The University of Notre Dame’s Robinson Community Learning Center hosted a celebration Thursday (Oct. 26) commemorating the Robinson Shakespeare Company’s (RSC) summer trip to England where members had the opportunity to study the renowned playwright and his works in his place of birth.
Fourteen RSC youth, ages 12 to 18, traveled to the country with RCLC staff and AmeriCorps members from July 26 to Aug. 4 to study and perform Shakespeare in Stratford-Upon-Avon and London at the invitation of the Shakespeare Birthplace Trust and Globe Theatre, respectively.
The youth — representing a diverse range of students from the South Bend area — performed Shakespeare’s “Cymbeline” in the Great Garden of Shakespeare’s New Place; toured London’s Globe Theatre; took a movement workshop on the stage of the Globe; led a discussion with Globe staff about engaging diverse youth with Shakespeare; and saw four professionally produced Shakespeare plays.

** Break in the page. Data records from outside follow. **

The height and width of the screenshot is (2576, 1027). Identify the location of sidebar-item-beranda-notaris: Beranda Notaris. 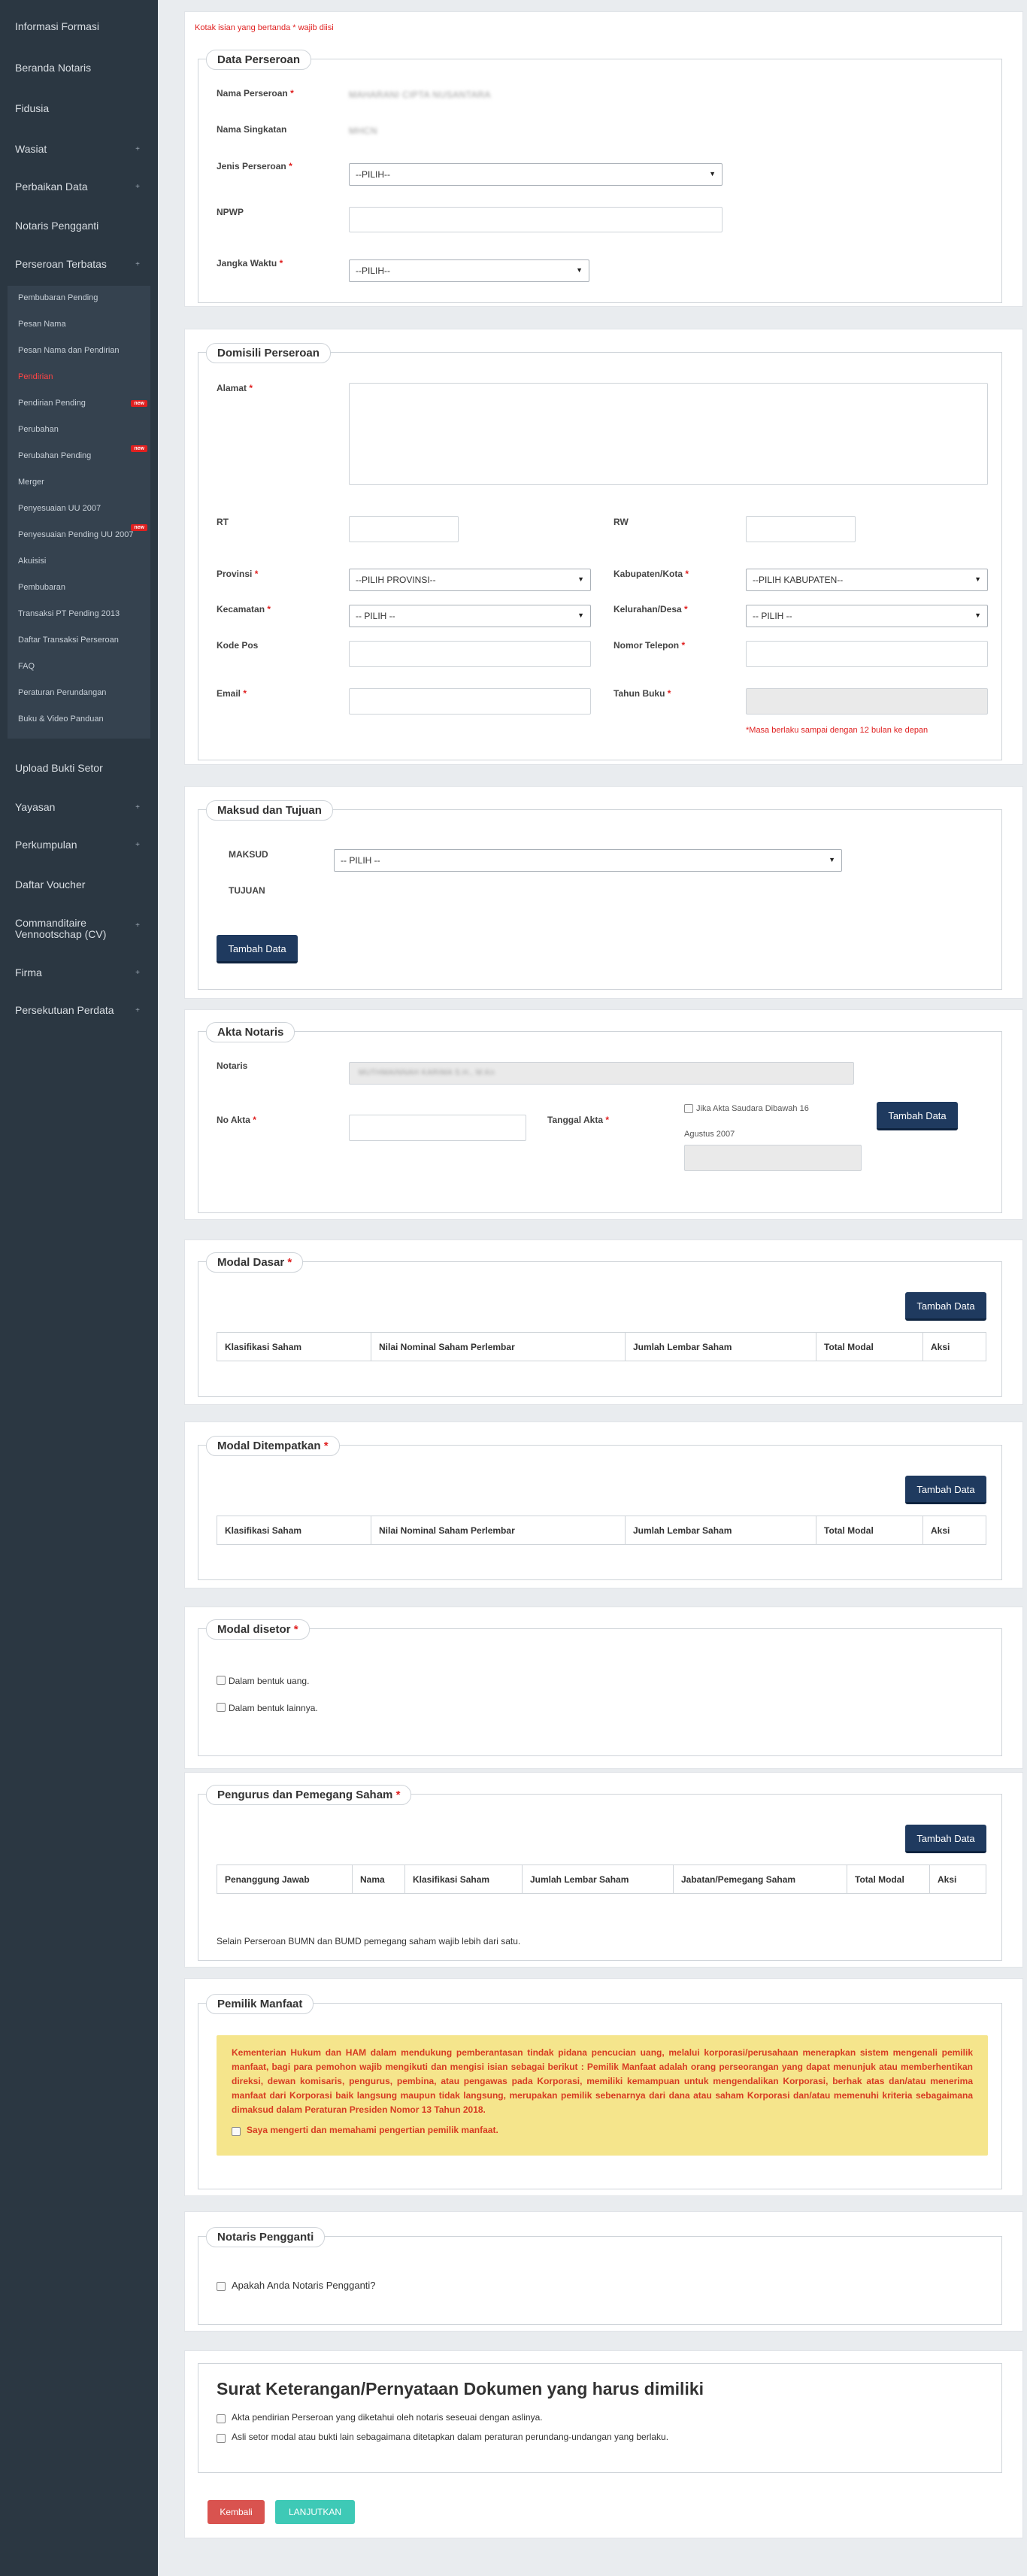
(79, 69).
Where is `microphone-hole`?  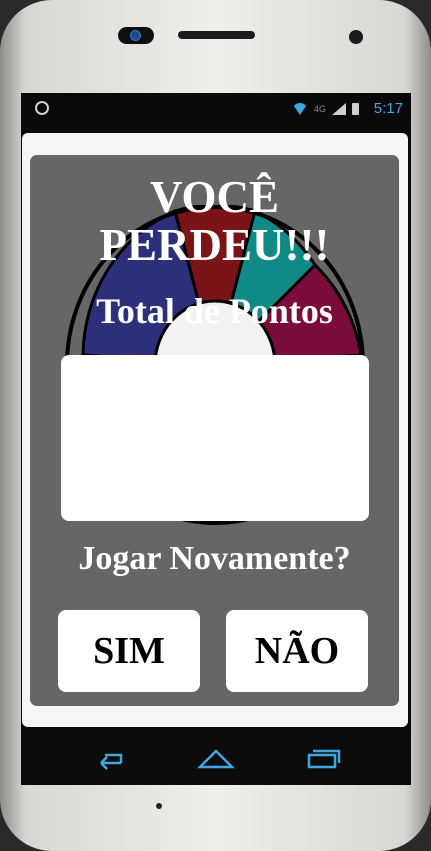 microphone-hole is located at coordinates (159, 806).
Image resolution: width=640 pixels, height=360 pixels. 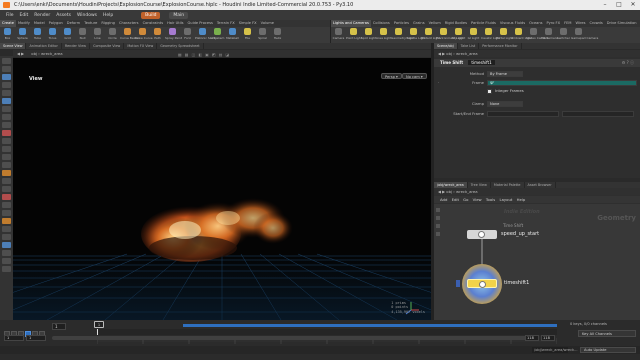 What do you see at coordinates (505, 74) in the screenshot?
I see `method-dropdown: By Frame` at bounding box center [505, 74].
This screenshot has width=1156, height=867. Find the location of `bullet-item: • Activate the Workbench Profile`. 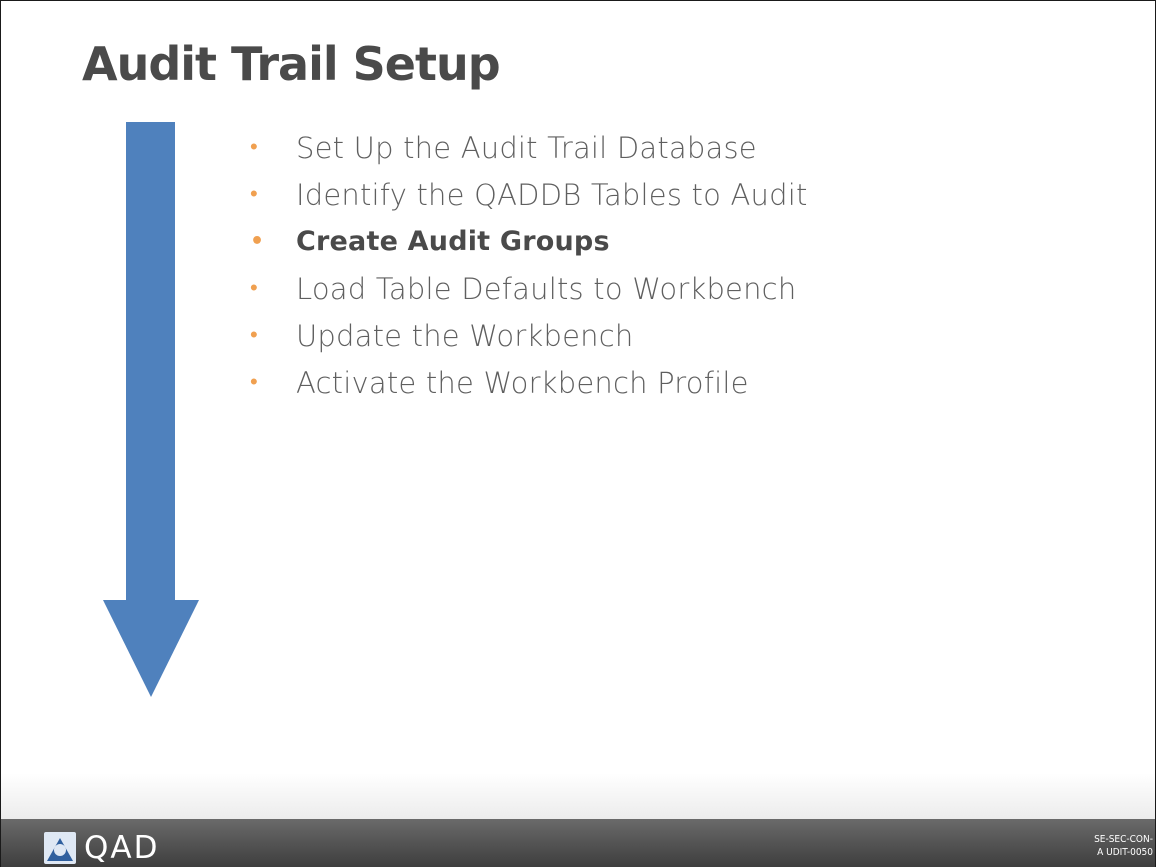

bullet-item: • Activate the Workbench Profile is located at coordinates (529, 382).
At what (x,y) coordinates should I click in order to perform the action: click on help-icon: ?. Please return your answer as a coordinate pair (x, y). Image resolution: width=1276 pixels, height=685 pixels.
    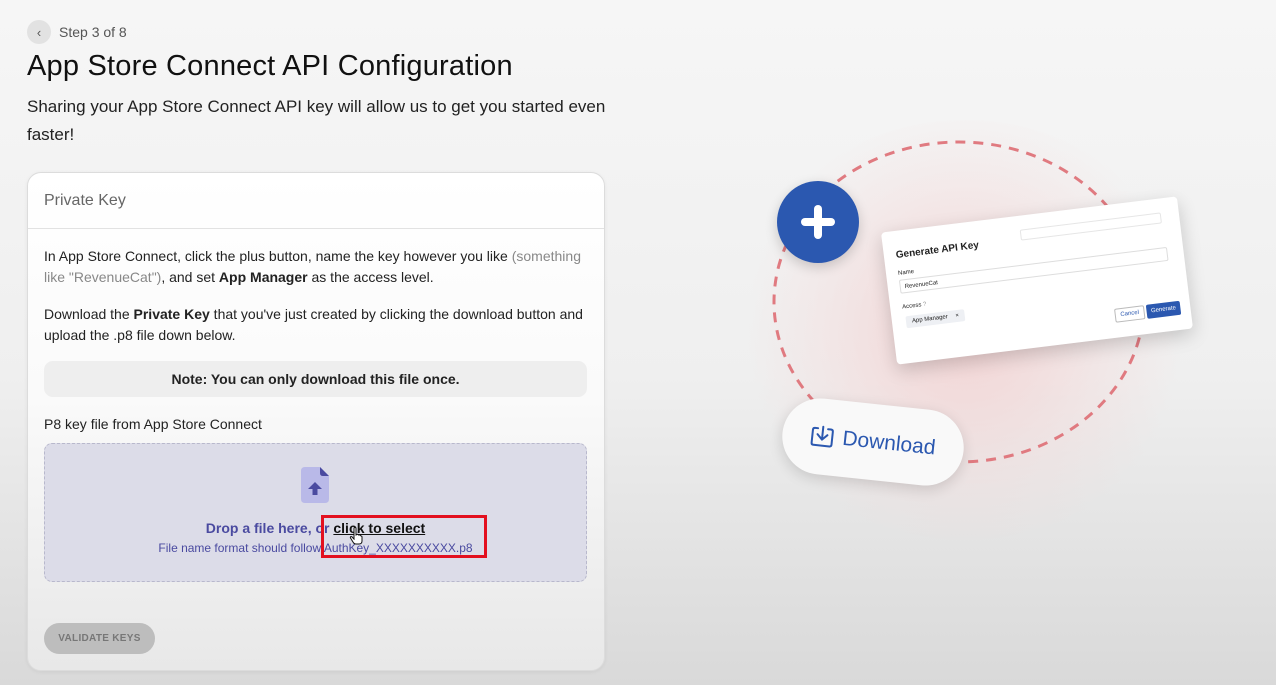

The troupe was the first to perform in the Great Garden, which opened in 2016 on the grounds of Shakespeare’s former estate. The poster promoting the performance, adorned with photos of each of the cast members, is now part of the Shakespeare Birthplace Trust’s archives — representing the world’s largest collection of Shakespeare-related material accessible to the public.
The celebration featured a performance of a scene from “Cymbeline,” presentations by RSC youth and two videos — an 8-minute documentary about the trip for Notre Dame Magazine and a shorter “What Would You Fight For?” segment that debuted at halftime of the Notre Dame vs. Temple University football game.
In addition, Canon Solutions America presented RSC members, families and supporters with a book of photos from the trip, including some taken by the youth themselves with cameras provided by Canon.
Tears flowed as RSC members and staff offered heartfelt thanks to the many individuals and organizations that made the trip possible — notably Christy Burgess, Shakespeare program director, and Velshonna Luckey, youth development program director, who oversee the company.
“I always joke that we are a scrappy Shakespeare company with heart, and I don’t know how you can’t get emotional watching the journey of these kids grow and develop into these amazing people,” Burgess said.
She recalled with pride watching the youth share insights about Shakespeare with a leading expert from Shakespeare Birthplace Trust.
“These kids get made fun of sometimes for liking Shakespeare, for having this be their thing, and they are constantly justifying why they love Shakespeare to other people,” she said. “But now here they are talking to one of the world’s leading Shakespeare academics and just having a chat like it’s nothing, like it’s second nature.”
Addressing the youth directly, she said, “Thank you for being the best students I could ever ask for. I love you.”
Added Luckey, “The world has taken notice of the great work that you did.”
For the youth, the experience was as much about the trip itself — the opportunity to explore the world outside of South Bend with close friends — as it was about Shakespeare.
“The moments I had with these people and the friendships we made, the seeming impossibility of being where we were, of being who we were, and being that together, it was magical,” Ophelia Emmons said.
“London was … wow,” castmate Joshua Crudup said. “You should have seen us on the bus coming into London, everyone was shouting. It was amazing.”
He added, “It’s mind blowing. That a Shakespeare company from South Bend, Indiana, would go to London, go where Shakespeare lived, where he worked, where he performed, and make history, is just amazing.”
Parents enjoyed the celebration as well.
“It was great; it made me a little misty eyed,” said Rich Wallace, father of cast member Forest Wallace. “It was great to see them in England again (in the videos) and see their reaction.”
As for what’s next, Burgess noted that the Shakespeare Birthplace Trust has invited the company back to Stratford-Upon-Avon.
“They want us to make this a trip every two years, and I think that that is something that’s really exciting to aspire to,” she said.
Founded in 2008, the Robinson Shakespeare Company offers high-quality theater instruction to South Bend area youth from diverse backgrounds. Members compete in the Shakespeare at Notre Dame English Speaking Union Monologue Competition in the fall and perform full productions of Shakespeare’s works in the spring and at the end of a five-week Shakespeare Summer Camp.
The company also does outreach into area schools, reaching hundreds of students through weekly after-school programs and in-class workshops.